Selfishly I'm not crazy about the CRAN-requirement, but I can't think of any other ways to filter/qualify, I currently view all htmlwidgets as experimental and would say few are production quality in the traditional sense (hopefully I'm not offending anyone).

— Reply to this email directly or view it on GitHub https://github.com/hafen/htmlwidgetsgallery/issues/1#issuecomment-121047564 .

ramnathv commented 9 years ago

I would agree with @jjallaire. While all htmlwidgets are at some level experimental, passing R CMD CHECK ensures that the package author has spent time taking care of some basic stuff at the very least.

timelyportfolio commented 9 years ago

Yes, R CMD CHECK helps filter out some junk, but it is fairly easy to pass R CMD CHECK and still be junk on the JavaScript side. Very little of the code/effort in many of my htmlwidgets is R. Perhaps, we can come up with some checklist such as this Wiki A Good htmlwidget that could help insure quality.

ramnathv commented 9 years ago

I see your point @klr. R CMD CHECK only ensures that the R code works and has been documented appropriately. It is very well possible for the JS code to be buggy and I think we should be careful on that front.

One way to circumvent this issue is to only tag the gallery with facts like On CRAN, 30+ Stars etc. This way, we will let the end-user be the judge of what widgets they way to use. While we could come up with a complicated checklist of what the widget should satisfy, I think it is very hard for us to systematically and objectively evaluate each widget against it.

Hence, I suggest that we restrict gallery tags to fact based ones and let the user be the judge. In my mind the gallery is mainly for widget discovery and shared code and NOT an endorsement of any of the widgets.

timelyportfolio commented 9 years ago

Much prefer @ramnathv suggestion of facts-based system On Cran rather than arbitrary potentially opinionated labels, such as production, experimental, dead. I believe much of the quality, attentiveness of the developer, functionality, etc. will shine through rather quickly in the gallery.

hafen commented 9 years ago

Fact based sounds good. But then perhaps to avoid htmlwidgets getting a reputation of being sloppy, there could be a default filtering when the page is viewed that shows the widgets with the "best" facts. An example of this is what I did with sorting by github stars by default. This is something I did not want to do, but otherwise some of the less complete widgets showed up at the top which isn't good.

If we go fact based, we could still do QC on the end of whether a package even makes it into the registry. I think at a minimum passing R CMD CHECK should be a requirement there (to make sure documentation is there, etc.).

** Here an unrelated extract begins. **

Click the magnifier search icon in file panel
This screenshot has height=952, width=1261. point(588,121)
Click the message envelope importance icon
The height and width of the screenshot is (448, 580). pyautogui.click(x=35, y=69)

jjallaire commented 9 years ago

Based on this discussion I think we should do the following:

1) Two categories, CRAN and "Under Development" (or whatever other term seems appropriate)

2) Order both categories by GitHub stars.

3) Whomever is running the registry reserves the right to exclude a widget from either category if it's really shoddy. Obviously this would only occur for situations of really poor quality widgets (whether on CRAN or not).

3 might be controversial, but is really implicit in any public list of

widgets (whoever manages the list can include/exclude whatever they wish). As long as we explain to a widget author why they are excluded I think it can still be a process that is fair to all.

On Mon, Jul 13, 2015 at 5:25 PM, hafen notifications@github.com wrote:

Fact based sounds good. But then perhaps to avoid htmlwidgets getting a reputation of being sloppy, there could be a default filtering when the page is viewed that shows the widgets with the "best" facts. An example of this is what I did with sorting by github stars by default. This is something I did not want to do, but otherwise some of the less complete widgets showed up at the top which isn't good.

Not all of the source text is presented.